外山滋比古氏は「ダイレクトメール・雑誌・書類類、仕事の連絡など、届いた郵便物を眺めながら分類するのも面白い」と仰っていました。

中でも「表に"平信"と、ことわってあるのは、取り立てて用件はありませんが、という事ですあって、最も心魅かれます」と。

「老いの練習帳」(朝日新聞社・刊)より。

新型コロナウィルスの感染拡大防止の為、直接訪ねて行くのが、憚られる状況の今、「平信」を綴ってみるのはどうでしょうか?

「平信」とは「無事の便り」の意味。

催しの案内などとは違い、定型の書き方は無く、何を書こうか難儀するかもしれません、しかしながら、必要に迫られて書く手紙類ではなく、「わざわざ自分の為に心を砕いてくれた」と、受け取られる側に気持ちが素直に伝わり、かえって喜んで頂けるかもしれません。

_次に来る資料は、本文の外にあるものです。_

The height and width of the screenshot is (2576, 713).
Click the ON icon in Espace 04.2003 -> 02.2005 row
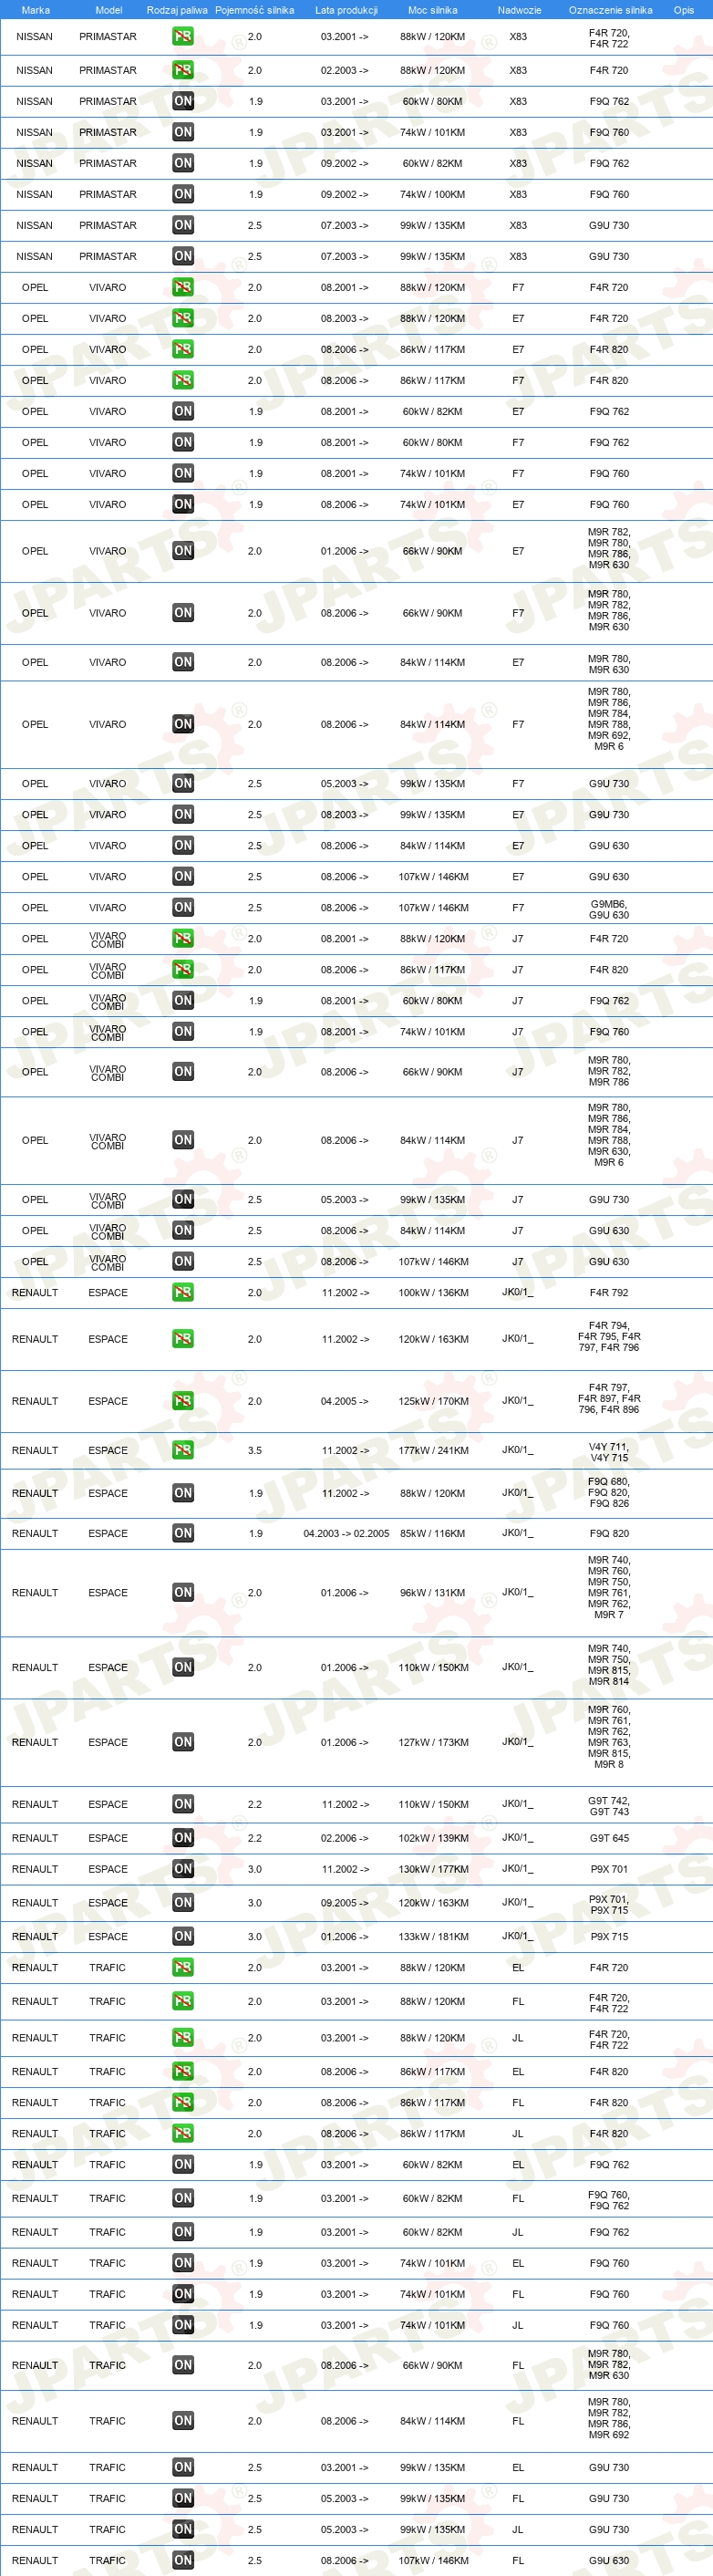pos(183,1533)
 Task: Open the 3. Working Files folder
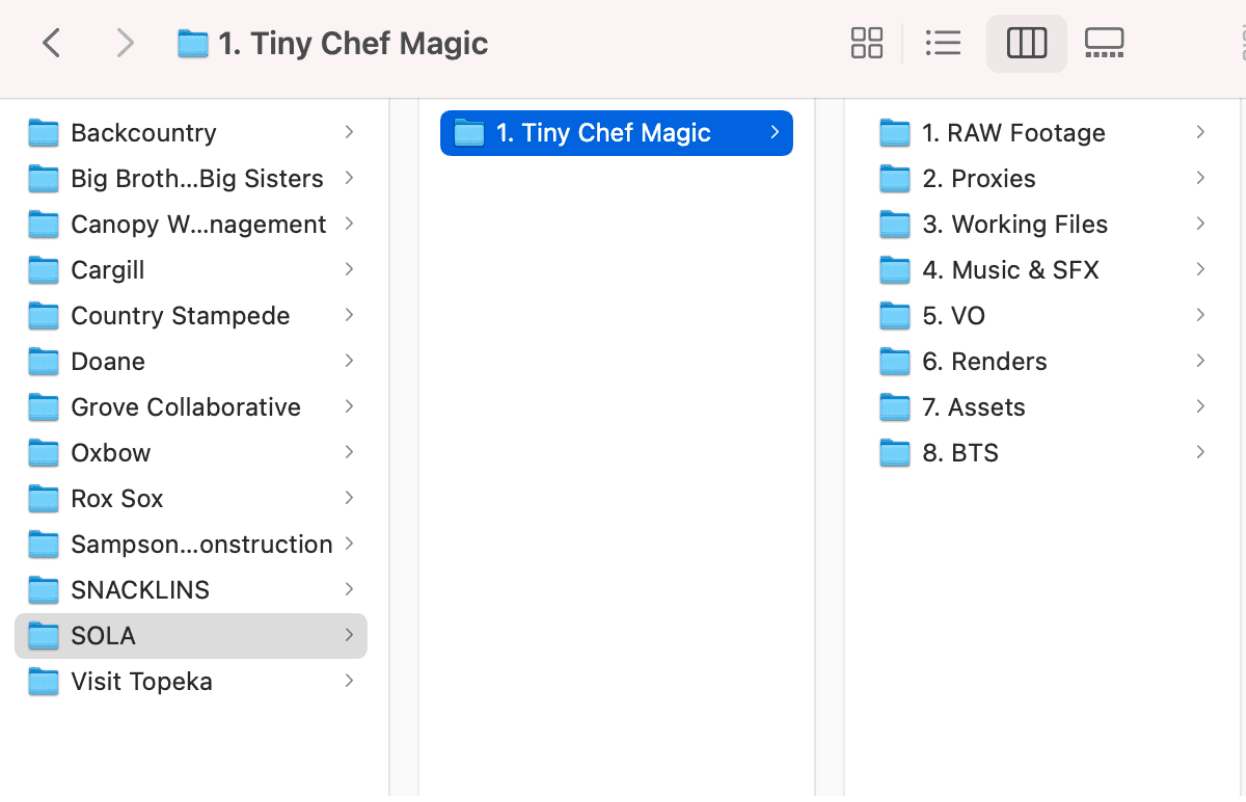1043,224
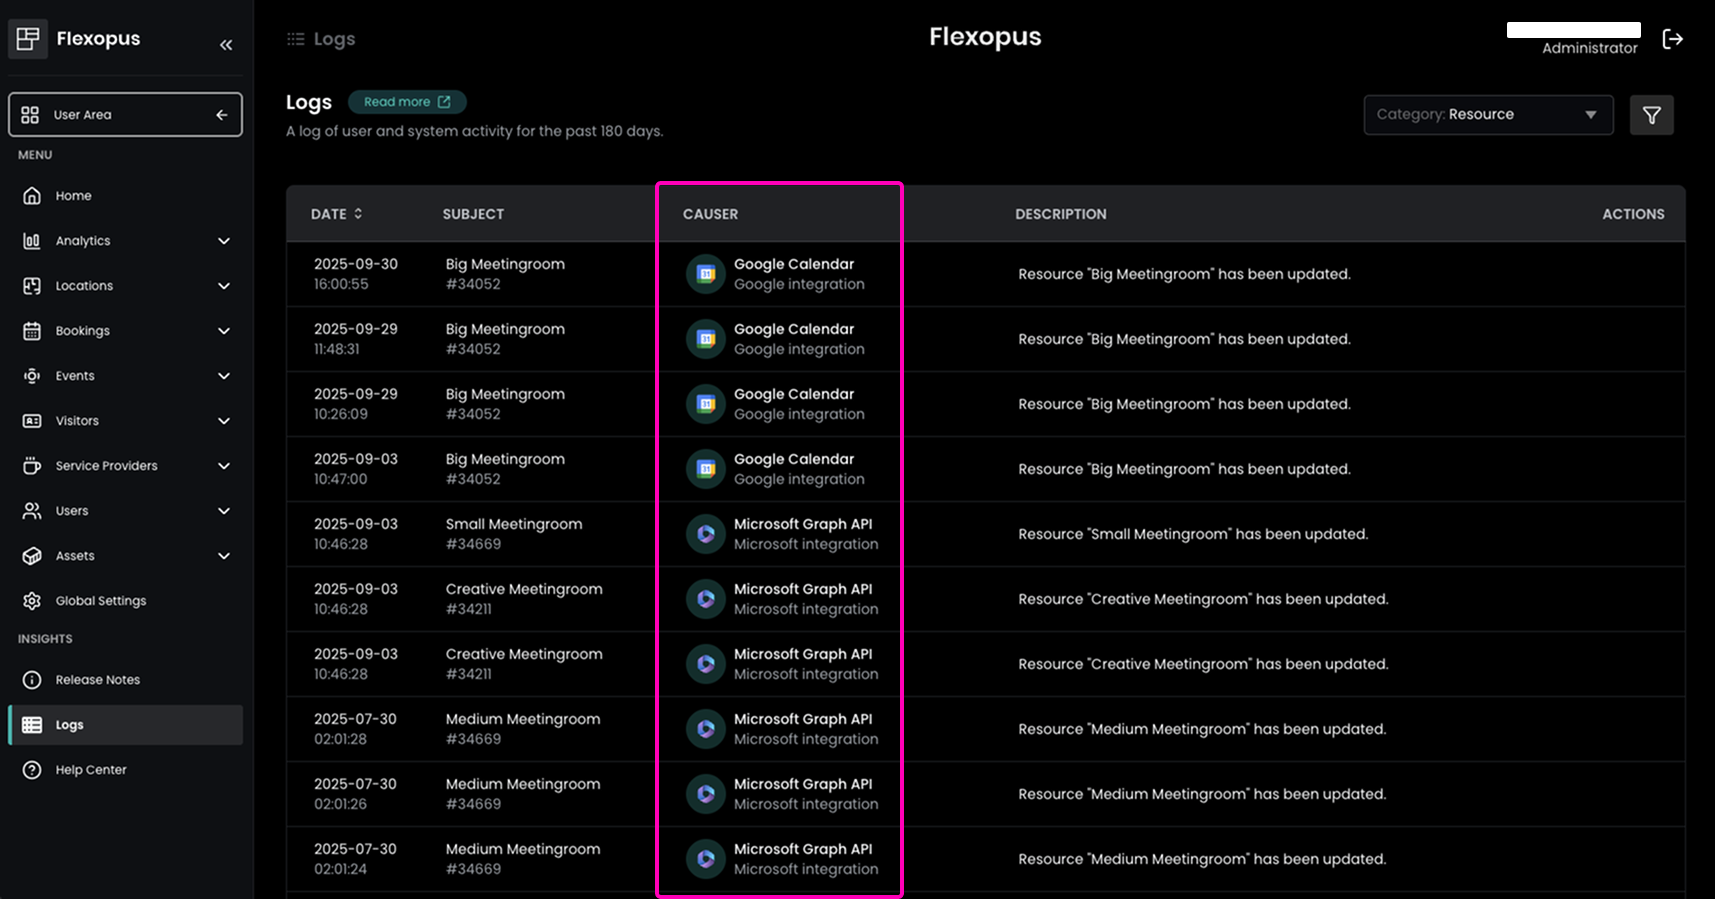
Task: Click the Read more link
Action: (406, 102)
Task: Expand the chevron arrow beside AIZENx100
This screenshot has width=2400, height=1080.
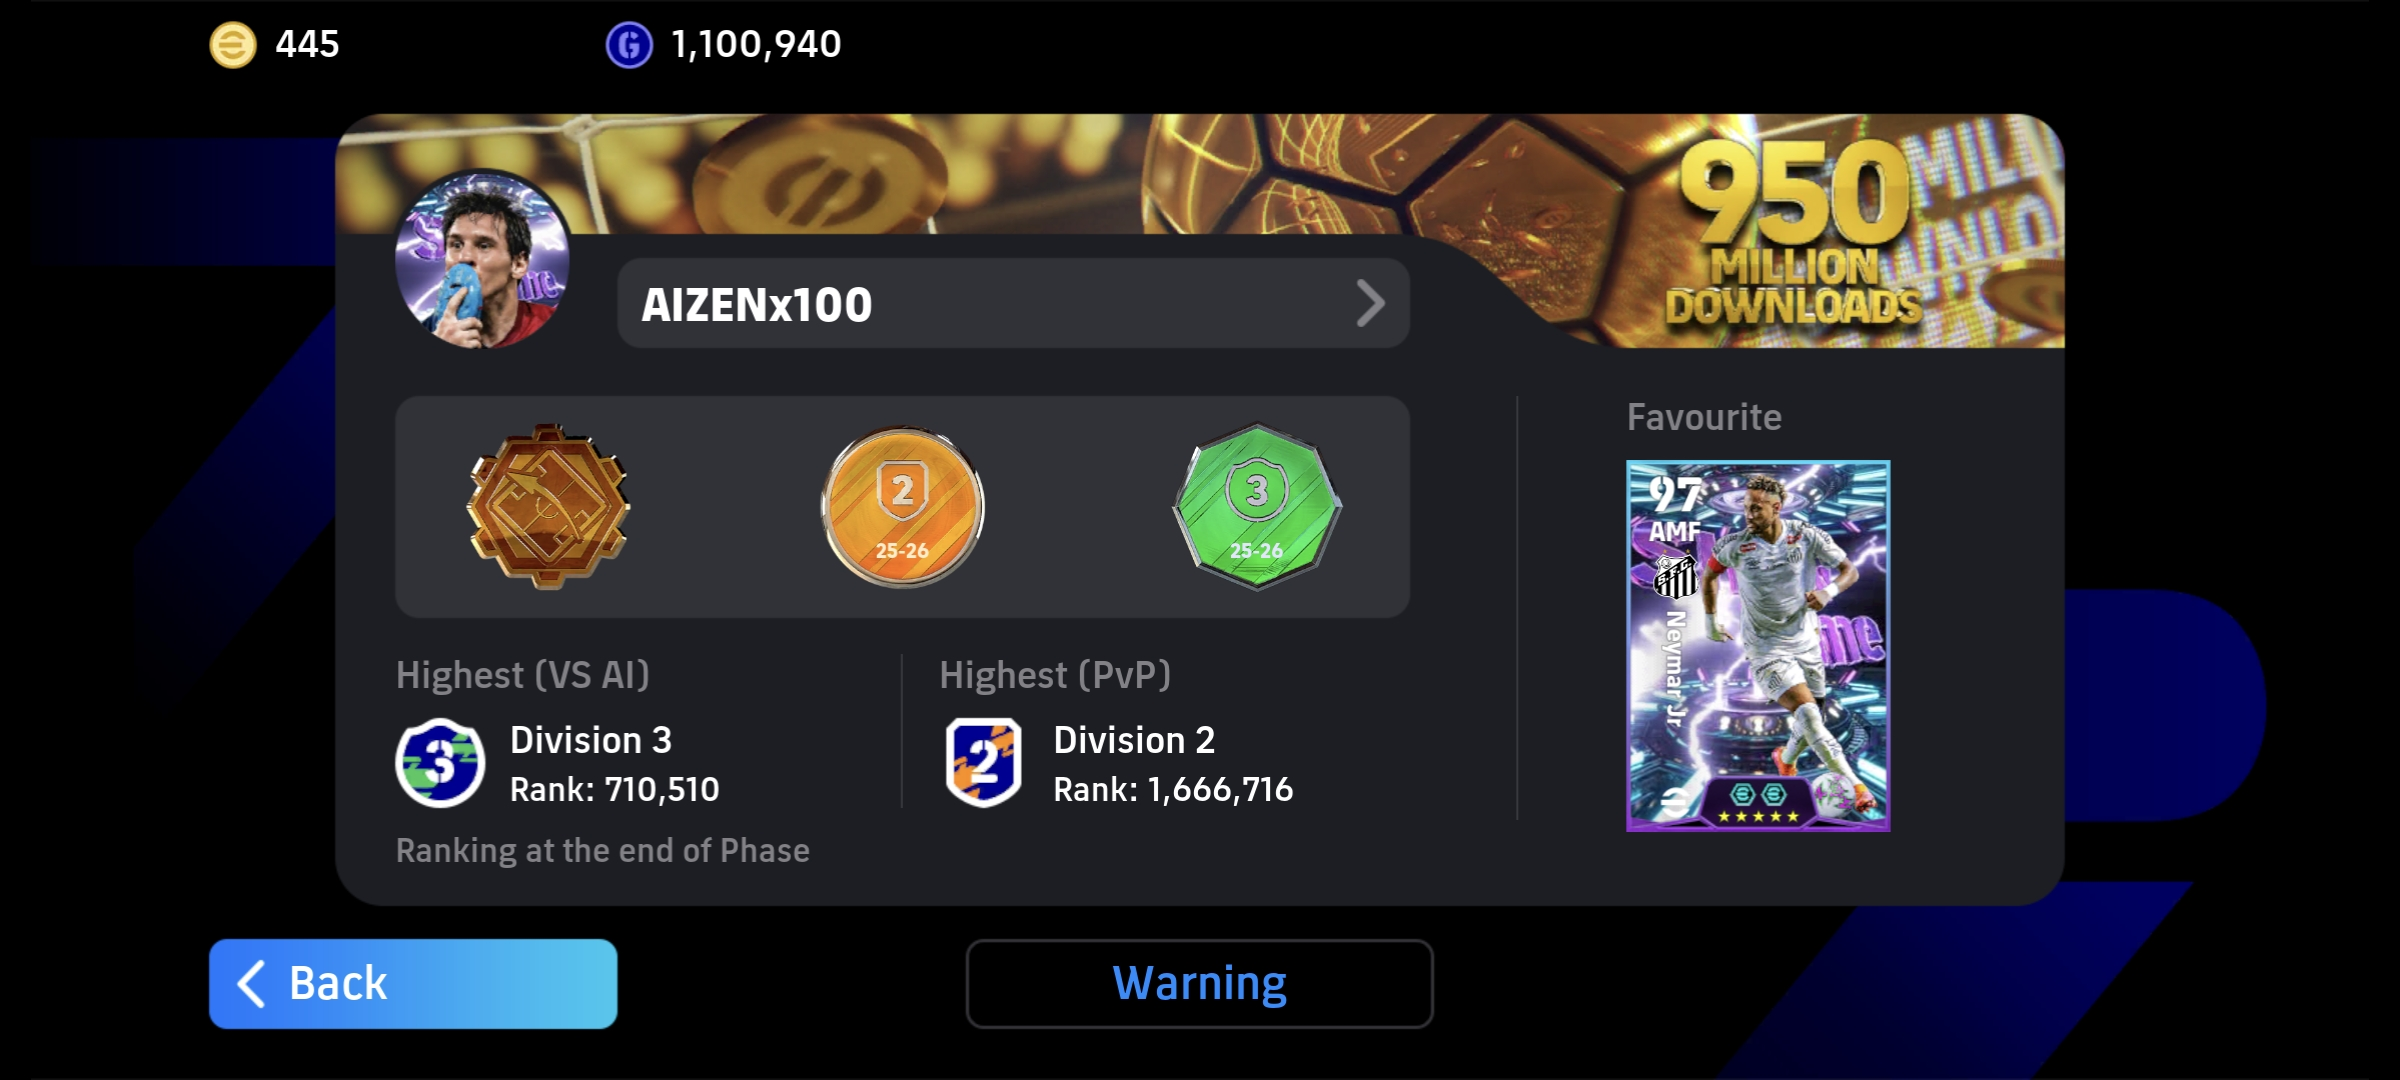Action: (x=1370, y=304)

古代ローマの哲人、キケロは「友情は数限りない大きな美点を持っているが、疑いもなく最大の美点は、良き希望で未来を照らし、魂が力を失い挫けないようにするという事だ」と語っています。
(中務哲郎・訳)

未だ収束が見えない、新型コロナウィルスの感染拡大。

気が滅入り、閉塞感に包まれている人が多いと思いますが、だからこそ、励まし合いたいと思います。

普段より時間のある今、こんな時こそ、お互いの無事を確認しあう「平信」を記す好機ではないでしょうか?